This past spring, from mid-May to early June, I spent three weeks in Africa—two weeks in Zambia and one in South Africa. The first week in Zambia we spent backpacking in the bush, in a village called Zalulao. No electricity, no running water, no toilets, beautiful people; it was amazing!
Afternoon’s in Nalulao generally consisted of naps, soccer, or playing an odd assortment of games (catch, duck-duck-goose, volleyball). One particular afternoon, I was playing “Throw the Ball to the Makuwa” with about 30 girls between the ages of three and twenty-three. The girls had already exhausted one makuwa (white person) and were doing a fine job of tiring me out. Suddenly they all stop, move in towards me, and start talking to me. (I only know three words in Lozi: “encha,” a positive affirmation serving as a greeting; “makuwa,” white person, and “wena,” you, when speaking to a child or peer.) They know limited amounts of English from school. I catch a few words: water, game, photo, and washing. Every time they say washing they make splashing motions and giggle; I choose to ignore that one. I agree to nothing yet. The girls eventually called Soko our translator over. His listens for a moment and then explains. “They want to play the game down by the water and have Jess take pictures.” That’s not a big deal… sure! I agree.

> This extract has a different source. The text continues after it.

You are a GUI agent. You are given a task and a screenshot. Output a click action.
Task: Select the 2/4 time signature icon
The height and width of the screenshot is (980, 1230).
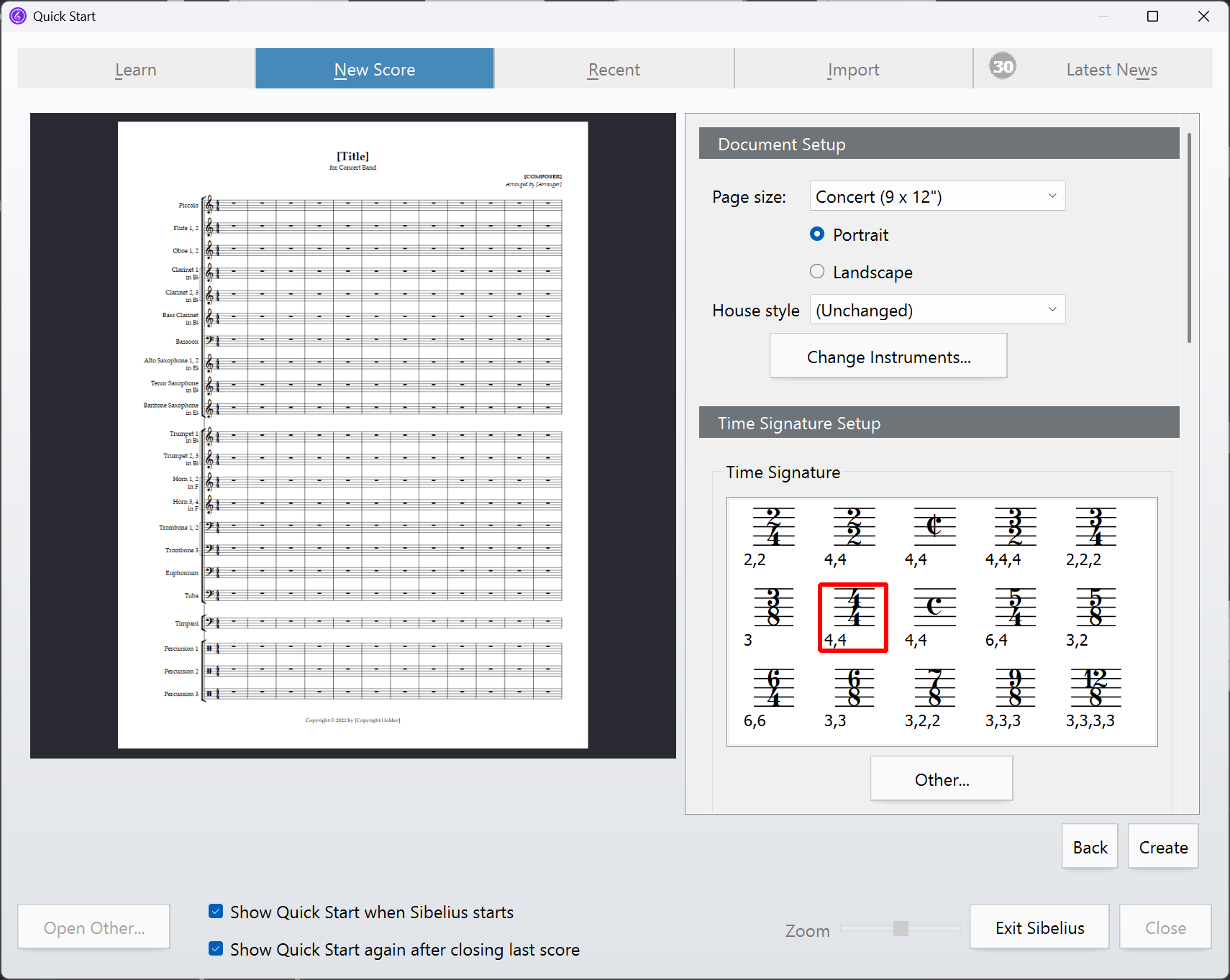773,527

The girls erupt with squeals of delight as we go running to the lake. There I am in a long flowing skirt, walking through waist-high grass, with squealing Zambian children running around me—it was perfect! We get to the water’s edge; but, oh… they aren’t stopping. Maybe we are dipping our feet in? I lean over and daintily unvelcro my Teva sandals. As I look up, I see the bank is littered with clothing, and all the girls are piling into the water butt-naked. I have never seen that much nakedness in my life. I was a bit shocked at first, but I agreed to play, and to turn back now would be an insult. However, moving forward meant going in fully clothed—we were given strict instructions to under no circumstances be seen without a skirt on, else we would risk being perceived as prostitutes. I couldn’t pass up the chance, so in I went. We had a grand time; though, they couldn’t understand why I wore my clothes in. I became the talk of the town—the women made fun of me for days… It was totally worth it.